§ Problem to solve:
Quote in full, word for word, the web page below about CNC machining in the automotive industry.

§ Selected text:
+-------+
BRIGHTSTAR
PROTOTYPE CNC CO., LTD
+86 137 5010 5351
EN
June. 02, 2026
The automotive industry is one of the largest application markets for CNC machining. From core components inside the engine to decorative parts on the exterior, CNC machining plays an indispensable role in vehicle development, testing, and production.
However, many people are not clear about which automotive parts are made by CNC, why these parts choose CNC over other processes, and what CNC machining can actually do in the automotive industry.
If you are an engineer, procurement specialist in the automotive industry, or a car enthusiast, this article will detail the most common CNC machined automotive parts and explain why each type of part is suitable for CNC manufacturing.
Before detailing specific parts, let us first understand why CNC machining is so popular in the automotive industry.
Critical components such as engines, transmissions, and braking systems require extremely high dimensional accuracy. Tolerances are typically between ±0.01 millimeters and ±0.005 millimeters. CNC machining can consistently achieve this level of precision.
Automotive parts use a wide range of materials, including aluminum alloys, steel, stainless steel, titanium alloys, brass, and plastics. CNC machining can handle almost all of these materials.
In scenarios such as new vehicle development, racing modifications, and classic car restoration, the quantity of parts needed is often small (a few to a few hundred pieces). CNC machining has no tooling costs, making it ideal for low-volume production.
Many automotive parts have complex curved surfaces, deep cavities, angled holes, and other features. Multi-axis CNC machining can complete these complex features in a single setup.
In racing and high-performance automotive fields, parts are frequently redesigned and optimized. CNC machining can quickly turn CAD drawings into physical parts, accelerating the development cycle.
The engine is the heart of the automobile and the area where CNC machining is most concentrated.
+-------+
§ Record extracts:

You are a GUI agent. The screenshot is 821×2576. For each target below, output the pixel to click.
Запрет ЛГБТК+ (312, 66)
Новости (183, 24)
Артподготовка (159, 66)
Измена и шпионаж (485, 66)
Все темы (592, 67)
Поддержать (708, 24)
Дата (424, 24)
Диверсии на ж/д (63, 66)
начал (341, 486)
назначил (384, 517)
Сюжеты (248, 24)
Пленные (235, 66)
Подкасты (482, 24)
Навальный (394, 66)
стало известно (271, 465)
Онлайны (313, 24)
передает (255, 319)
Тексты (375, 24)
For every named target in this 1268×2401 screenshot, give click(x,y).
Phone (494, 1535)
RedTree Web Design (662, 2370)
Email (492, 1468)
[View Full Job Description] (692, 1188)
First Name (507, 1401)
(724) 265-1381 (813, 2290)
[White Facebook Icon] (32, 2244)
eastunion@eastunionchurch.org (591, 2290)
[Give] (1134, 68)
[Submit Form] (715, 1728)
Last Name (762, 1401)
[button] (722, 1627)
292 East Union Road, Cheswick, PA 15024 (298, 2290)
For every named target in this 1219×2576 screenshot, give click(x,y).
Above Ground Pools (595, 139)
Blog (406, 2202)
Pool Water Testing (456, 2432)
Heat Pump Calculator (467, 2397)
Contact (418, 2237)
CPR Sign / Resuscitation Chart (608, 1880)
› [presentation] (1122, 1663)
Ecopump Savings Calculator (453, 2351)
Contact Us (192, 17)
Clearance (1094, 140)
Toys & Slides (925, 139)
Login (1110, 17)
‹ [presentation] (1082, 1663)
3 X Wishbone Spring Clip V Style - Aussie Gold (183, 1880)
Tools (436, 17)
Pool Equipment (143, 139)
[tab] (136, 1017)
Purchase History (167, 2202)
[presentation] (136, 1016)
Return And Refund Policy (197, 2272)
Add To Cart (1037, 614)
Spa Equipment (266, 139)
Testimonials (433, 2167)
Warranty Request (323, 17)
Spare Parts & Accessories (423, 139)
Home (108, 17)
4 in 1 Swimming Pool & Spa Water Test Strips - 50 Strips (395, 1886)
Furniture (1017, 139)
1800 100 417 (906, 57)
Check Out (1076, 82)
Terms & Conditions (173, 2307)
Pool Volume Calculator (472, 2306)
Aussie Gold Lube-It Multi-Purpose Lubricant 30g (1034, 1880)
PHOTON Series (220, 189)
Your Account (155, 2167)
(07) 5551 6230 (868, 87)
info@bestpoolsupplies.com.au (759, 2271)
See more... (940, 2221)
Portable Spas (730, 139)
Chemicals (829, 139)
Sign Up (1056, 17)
+-------+
§ Response to the exercise:
BRIGHTSTAR
PROTOTYPE CNC CO., LTD
+86 137 5010 5351
EN
June. 02, 2026
The automotive industry is one of the largest application markets for CNC machining. From core components inside the engine to decorative parts on the exterior, CNC machining plays an indispensable role in vehicle development, testing, and production.
However, many people are not clear about which automotive parts are made by CNC, why these parts choose CNC over other processes, and what CNC machining can actually do in the automotive industry.
If you are an engineer, procurement specialist in the automotive industry, or a car enthusiast, this article will detail the most common CNC machined automotive parts and explain why each type of part is suitable for CNC manufacturing.
Before detailing specific parts, let us first understand why CNC machining is so popular in the automotive industry.
Critical components such as engines, transmissions, and braking systems require extremely high dimensional accuracy. Tolerances are typically between ±0.01 millimeters and ±0.005 millimeters. CNC machining can consistently achieve this level of precision.
Automotive parts use a wide range of materials, including aluminum alloys, steel, stainless steel, titanium alloys, brass, and plastics. CNC machining can handle almost all of these materials.
In scenarios such as new vehicle development, racing modifications, and classic car restoration, the quantity of parts needed is often small (a few to a few hundred pieces). CNC machining has no tooling costs, making it ideal for low-volume production.
Many automotive parts have complex curved surfaces, deep cavities, angled holes, and other features. Multi-axis CNC machining can complete these complex features in a single setup.
In racing and high-performance automotive fields, parts are frequently redesigned and optimized. CNC machining can quickly turn CAD drawings into physical parts, accelerating the development cycle.
The engine is the heart of the automobile and the area where CNC machining is most concentrated.